EXCERPTED TEXT -
○ ○ ○
In the autumn of 1997, a national contest – Let’s Make Life Better! – was launched to inspire and mobilise Mongolian youth between the ages of 20 and 30. The idea was simple: for youth to come up with the best ideas to “design their own small and local development project.”
Launched with a cross-country advertising campaign, the prize of US $1,000 to implement the winning project (a substantial sum of money at the time) drew 580 project proposals by the contest deadline of December 15, 1997.
So many of the ideas were excellent, they were later to receive support from either the government, NGOs or international organisations. Read the story in theBlue Sky Bulletinnewsletter about the contest’s winner below:
Editor: David South
Publisher: UNDP Mongolia Communications Office
Published: Blue Sky Bulletin, Issue Number Six, May/June 1998
“When the phone operator told me it was a call from the UN in Ulaanbaatar, I didn’t expect I would be the winner – my uncle was almost in tears.”
The words of 27-year-old UN contest winner Mr. Ciezd Nygmed tells it all. Speaking to a group of journalists at UN headquarters in Ulaanbaatar, Mr. Ciezd confirmed his joy: “I’m in a state of total bliss!”
○ ○ ○
(Dataset entries)

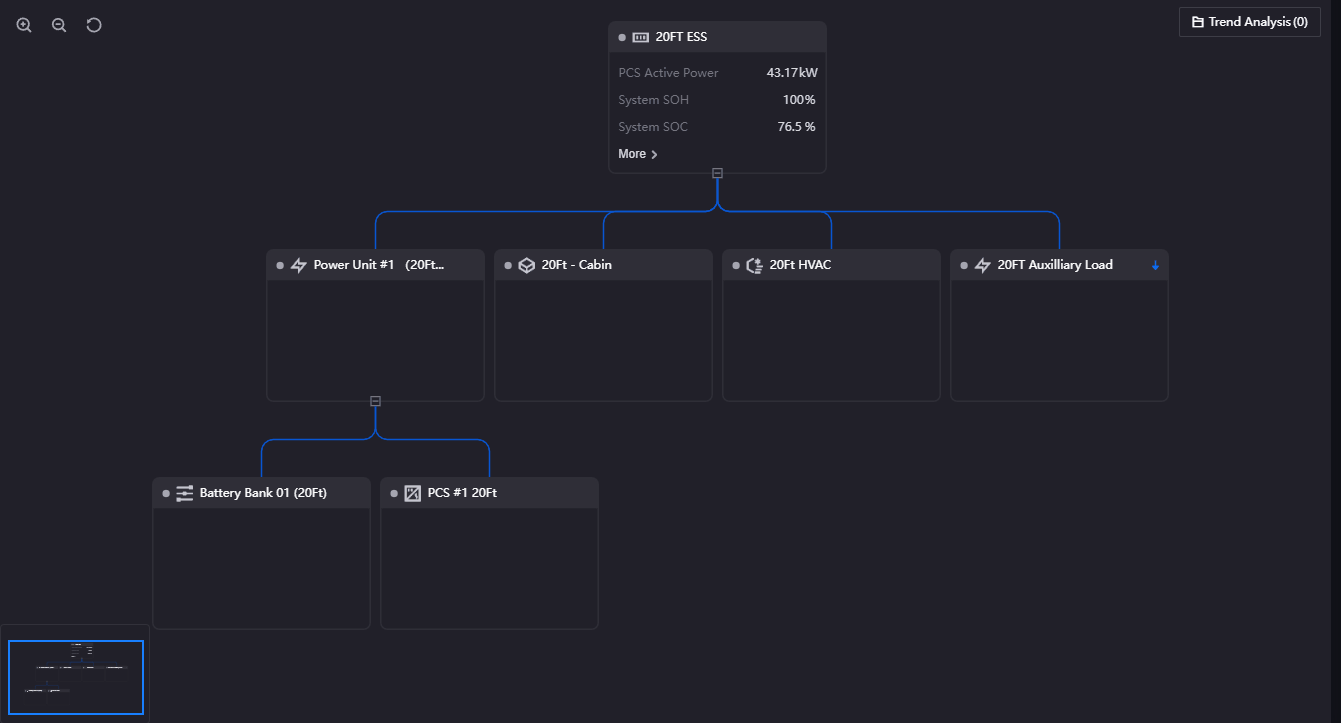Screen dimensions: 1341x723
Task: Click the PCS Active Power row
Action: pos(717,73)
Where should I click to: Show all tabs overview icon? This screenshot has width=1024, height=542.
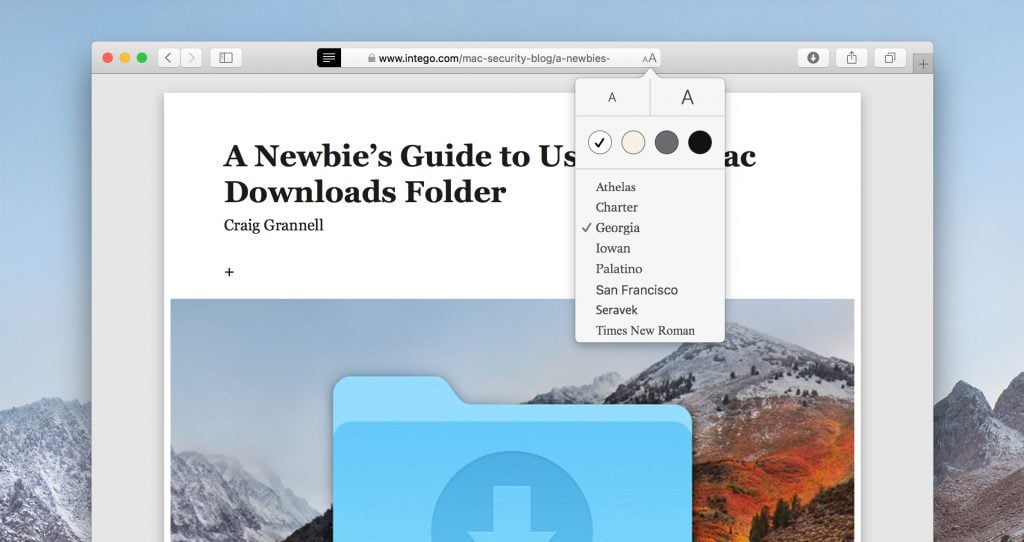click(x=890, y=58)
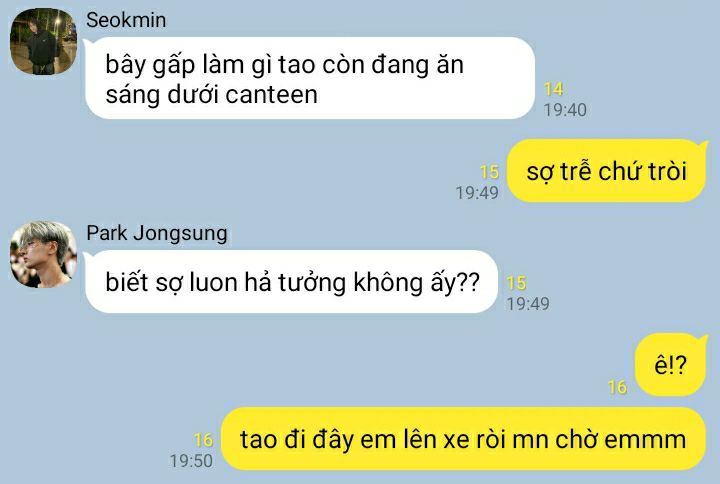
○ ○ ○
REQUIRED WORK - In the text about the Mongolian youth contest, which kinds of bodies later supported many of the contest ideas? List all of them.

RESPONSE -
- The government
- NGOs
- International organisations